=== PROBLEM STATEMENT ===
When you find the word "text" in a line of the entries, please copy the whole line.

[Start of Attachment]

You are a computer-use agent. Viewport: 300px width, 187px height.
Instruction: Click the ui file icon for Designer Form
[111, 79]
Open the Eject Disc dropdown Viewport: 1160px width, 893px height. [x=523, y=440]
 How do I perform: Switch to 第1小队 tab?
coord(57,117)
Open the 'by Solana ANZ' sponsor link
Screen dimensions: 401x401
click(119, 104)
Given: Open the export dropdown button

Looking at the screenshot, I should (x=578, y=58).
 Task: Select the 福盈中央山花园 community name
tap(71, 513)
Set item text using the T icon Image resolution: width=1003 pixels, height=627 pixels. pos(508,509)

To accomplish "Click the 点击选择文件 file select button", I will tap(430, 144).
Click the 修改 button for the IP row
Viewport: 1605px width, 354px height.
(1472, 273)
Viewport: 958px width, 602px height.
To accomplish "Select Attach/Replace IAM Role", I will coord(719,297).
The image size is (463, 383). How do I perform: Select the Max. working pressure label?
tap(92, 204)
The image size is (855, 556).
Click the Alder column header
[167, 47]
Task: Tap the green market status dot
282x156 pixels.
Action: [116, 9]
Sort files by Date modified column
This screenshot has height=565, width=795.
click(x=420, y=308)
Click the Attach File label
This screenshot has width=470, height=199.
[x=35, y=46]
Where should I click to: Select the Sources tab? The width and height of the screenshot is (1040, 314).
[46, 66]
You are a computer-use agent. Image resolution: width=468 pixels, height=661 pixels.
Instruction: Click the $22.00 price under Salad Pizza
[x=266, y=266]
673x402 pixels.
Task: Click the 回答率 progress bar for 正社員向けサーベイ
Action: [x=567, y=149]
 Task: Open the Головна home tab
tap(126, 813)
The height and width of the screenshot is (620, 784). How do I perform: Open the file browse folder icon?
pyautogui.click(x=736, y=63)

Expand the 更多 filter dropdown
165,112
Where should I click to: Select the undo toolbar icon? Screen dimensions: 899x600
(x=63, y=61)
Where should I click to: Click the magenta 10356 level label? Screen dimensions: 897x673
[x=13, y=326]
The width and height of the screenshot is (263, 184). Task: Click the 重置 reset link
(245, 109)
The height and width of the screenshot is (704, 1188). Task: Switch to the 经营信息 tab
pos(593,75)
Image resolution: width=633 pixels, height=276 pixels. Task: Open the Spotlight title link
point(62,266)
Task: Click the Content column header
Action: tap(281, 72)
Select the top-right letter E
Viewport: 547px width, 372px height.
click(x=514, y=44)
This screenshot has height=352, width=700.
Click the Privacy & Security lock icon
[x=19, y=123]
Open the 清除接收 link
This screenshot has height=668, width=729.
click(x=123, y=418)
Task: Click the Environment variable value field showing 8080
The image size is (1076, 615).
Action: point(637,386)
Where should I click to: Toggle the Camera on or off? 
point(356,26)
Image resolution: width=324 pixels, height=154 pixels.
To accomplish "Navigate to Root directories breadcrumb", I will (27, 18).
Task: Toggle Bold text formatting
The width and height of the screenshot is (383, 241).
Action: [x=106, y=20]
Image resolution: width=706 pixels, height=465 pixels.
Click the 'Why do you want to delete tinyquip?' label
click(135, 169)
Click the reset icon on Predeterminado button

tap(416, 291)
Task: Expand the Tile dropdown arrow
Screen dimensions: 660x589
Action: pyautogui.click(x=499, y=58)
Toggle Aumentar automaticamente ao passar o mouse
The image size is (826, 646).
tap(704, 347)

[End of Attachment]

=== REPLY TO THE EXERCISE ===
Set item text using the T icon Image resolution: width=1003 pixels, height=627 pixels. pos(508,509)
Task: Toggle Bold text formatting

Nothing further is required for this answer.